Una recente sentenza del tribunale di Terni (n. 572/2022) ha confermato questi principi. In un caso specifico, un condominio aveva citato in giudizio un residente proprio per i problemi causati dal suo climatizzatore. Il giudice ha stabilito che, anche se l’installazione non violava il decoro architettonico, il proprietario era tenuto a mettere in sicurezza l’impianto, adottando “le opportune cautele di raccolta dell’acqua o altro dispositivo” per evitare qualsiasi fuoriuscita sul passaggio comune.

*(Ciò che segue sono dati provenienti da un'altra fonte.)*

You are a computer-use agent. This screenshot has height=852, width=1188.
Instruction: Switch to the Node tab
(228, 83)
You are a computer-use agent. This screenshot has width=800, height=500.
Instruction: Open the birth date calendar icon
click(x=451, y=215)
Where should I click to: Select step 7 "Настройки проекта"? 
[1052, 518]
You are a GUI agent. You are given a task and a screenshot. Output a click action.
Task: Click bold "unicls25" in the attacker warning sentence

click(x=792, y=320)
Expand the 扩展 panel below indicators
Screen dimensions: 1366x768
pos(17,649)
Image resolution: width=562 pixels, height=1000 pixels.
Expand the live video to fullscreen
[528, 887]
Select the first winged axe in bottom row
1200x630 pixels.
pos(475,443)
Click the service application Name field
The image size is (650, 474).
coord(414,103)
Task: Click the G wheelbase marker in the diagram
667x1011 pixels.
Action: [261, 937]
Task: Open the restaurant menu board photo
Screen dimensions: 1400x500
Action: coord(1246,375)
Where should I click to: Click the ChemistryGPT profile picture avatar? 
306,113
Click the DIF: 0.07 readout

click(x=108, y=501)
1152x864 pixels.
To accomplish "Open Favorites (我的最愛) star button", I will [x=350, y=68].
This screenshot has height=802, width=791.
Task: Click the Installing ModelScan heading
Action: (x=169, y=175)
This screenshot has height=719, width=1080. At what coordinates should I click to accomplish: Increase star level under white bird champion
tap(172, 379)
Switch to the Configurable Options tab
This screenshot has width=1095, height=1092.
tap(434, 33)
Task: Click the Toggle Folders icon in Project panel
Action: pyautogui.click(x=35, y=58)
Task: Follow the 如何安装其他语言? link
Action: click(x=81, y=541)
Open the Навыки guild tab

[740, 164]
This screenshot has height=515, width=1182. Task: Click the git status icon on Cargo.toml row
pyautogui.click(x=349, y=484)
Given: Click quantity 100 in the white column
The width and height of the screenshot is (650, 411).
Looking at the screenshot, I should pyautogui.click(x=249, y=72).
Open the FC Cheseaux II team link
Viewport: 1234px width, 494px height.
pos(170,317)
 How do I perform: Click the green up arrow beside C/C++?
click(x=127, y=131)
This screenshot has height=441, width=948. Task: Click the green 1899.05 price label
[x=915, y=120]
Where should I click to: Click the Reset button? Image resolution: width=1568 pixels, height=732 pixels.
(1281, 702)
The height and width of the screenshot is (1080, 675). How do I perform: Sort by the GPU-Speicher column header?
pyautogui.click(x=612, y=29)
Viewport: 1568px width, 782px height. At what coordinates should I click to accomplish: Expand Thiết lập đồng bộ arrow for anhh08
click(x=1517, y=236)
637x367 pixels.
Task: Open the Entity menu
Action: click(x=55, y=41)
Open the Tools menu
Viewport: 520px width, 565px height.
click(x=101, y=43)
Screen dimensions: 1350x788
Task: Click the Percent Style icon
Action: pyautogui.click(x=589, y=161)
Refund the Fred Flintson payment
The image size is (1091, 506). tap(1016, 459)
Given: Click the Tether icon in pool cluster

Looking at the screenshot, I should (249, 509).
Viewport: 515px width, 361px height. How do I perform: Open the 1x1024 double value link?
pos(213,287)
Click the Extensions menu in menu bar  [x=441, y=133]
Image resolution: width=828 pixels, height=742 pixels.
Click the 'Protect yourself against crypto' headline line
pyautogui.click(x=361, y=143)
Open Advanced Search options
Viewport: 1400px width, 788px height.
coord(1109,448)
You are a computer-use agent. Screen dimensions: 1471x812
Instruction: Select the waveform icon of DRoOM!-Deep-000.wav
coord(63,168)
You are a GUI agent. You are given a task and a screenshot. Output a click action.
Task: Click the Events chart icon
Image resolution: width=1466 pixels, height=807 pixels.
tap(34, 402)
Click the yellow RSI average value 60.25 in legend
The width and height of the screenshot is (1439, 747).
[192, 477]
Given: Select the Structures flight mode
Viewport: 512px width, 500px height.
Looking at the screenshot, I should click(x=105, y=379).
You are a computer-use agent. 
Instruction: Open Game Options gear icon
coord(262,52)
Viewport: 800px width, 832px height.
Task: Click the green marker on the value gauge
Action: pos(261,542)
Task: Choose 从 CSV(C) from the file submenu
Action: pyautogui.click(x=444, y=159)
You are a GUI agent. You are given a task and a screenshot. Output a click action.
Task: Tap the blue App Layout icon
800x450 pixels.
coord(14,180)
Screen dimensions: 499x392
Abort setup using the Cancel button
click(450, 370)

Cosa fare se il condizionatore del vicino perde acqua
Se ti trovi a subire i disagi causati dalla perdita d’acqua del condizionatore di un vicino, hai il diritto di chiedere che il problema venga risolto. È consigliabile procedere per gradi per mantenere buoni rapporti di vicinato e arrivare a una soluzione efficace.
- Dialogo amichevole: Il primo passo è sempre parlare direttamente con il vicino. Spesso la persona potrebbe non essere pienamente consapevole del disagio o del pericolo che sta causando. Una conversazione pacata è il modo più rapido per risolvere la questione.
- Segnalazione all’amministratore: Se il dialogo non porta a risultati, è opportuno coinvolgere l’amministratore di condominio. L’amministratore ha il dovere di far rispettare il regolamento condominiale e può inviare una comunicazione formale al condomino inadempiente, intimandogli di risolvere il problema.
- Diffida formale: Qualora anche l’intervento dell’amministratore si rivelasse inefficace, il passo successivo è l’invio di una lettera di diffida tramite un legale o un’associazione di consumatori. Questo atto formale intima al vicino di provvedere alla messa a norma dell’impianto entro un termine preciso, avvisandolo che in caso contrario si procederà per vie legali.
- Azione legale: Come ultima risorsa, è possibile avviare un’azione legale. Si può richiedere al giudice un provvedimento d’urgenza per far cessare lo stillicidio e, se si sono subiti danni materiali, avviare una causa per il risarcimento.
La soluzione tecnica al problema è solitamente semplice ed economica. Spesso è sufficiente installare un piccolo tubo per convogliare la condensa in un recipiente di raccolta o direttamente in un canale di scolo, eliminando così ogni rischio e disturbo.